FAIRBANKS, Alaska — A 32-year-old Eielson Air Force Base airman is on trial for attempted murder, but the first state trooper to investigate testified he saw no indication that the victim had been choked.
Airman Joseph Basom is charged with trying to kill his wife in August at their North Pole home. According to investigators, the incident followed a night of drinking.
Troopers arrested Basom a few hours after the incident in Delta Junction. His breath-alcohol was almost twice the legal limit.
Basom’s public defenders contend Basom and his wife were having marital troubles and got into an argument, but that Kelsi Basom attacked her husband first and that her story is largely fabricated.
Both were stationed at Eielson Air Force Base.
Alaska State Trooper Gary Tellep testified Friday that he contacted Kelsi Basom at a neighbor’s house. She had jumped out of a bedroom window and fled barefoot.
“She was upset,” Tellep said. “She had been crying. She appeared frightened and scared.”
She claimed her husband choked her from behind and she had to fight for her life to get away. She testified earlier in the week that she locked herself in a bathroom while her husband taunted her with a knife from the other side of the door.

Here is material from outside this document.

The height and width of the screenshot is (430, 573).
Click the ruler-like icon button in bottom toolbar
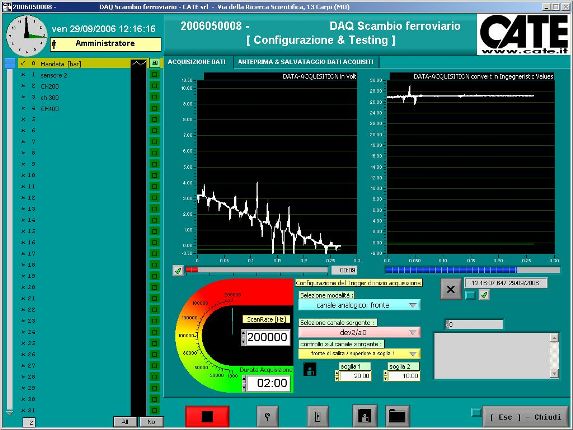click(317, 416)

Tellep said there were marks on the bathroom door that indicated someone had carved a knife across its surface. However, when he met Kelsi Basom, there were none of the usual indicators of choking: broken blood vessels in the eyes, redness around the neck or a raspy voice.
“I saw no evidence of any choking,” he said.
Tellep, who has been a trooper for nearly two decades, also said that he had been trained in how to perform a choke hold and that in training exercises, he had not sustained broken blood vessels or marks on his neck.
Basom’s public defenders contend Kelsi Basom told inconsistent versions of how she was choked, either standing or on a bed. A status hearing in the case is scheduled for Monday.
Information from: Fairbanks Daily News-Miner.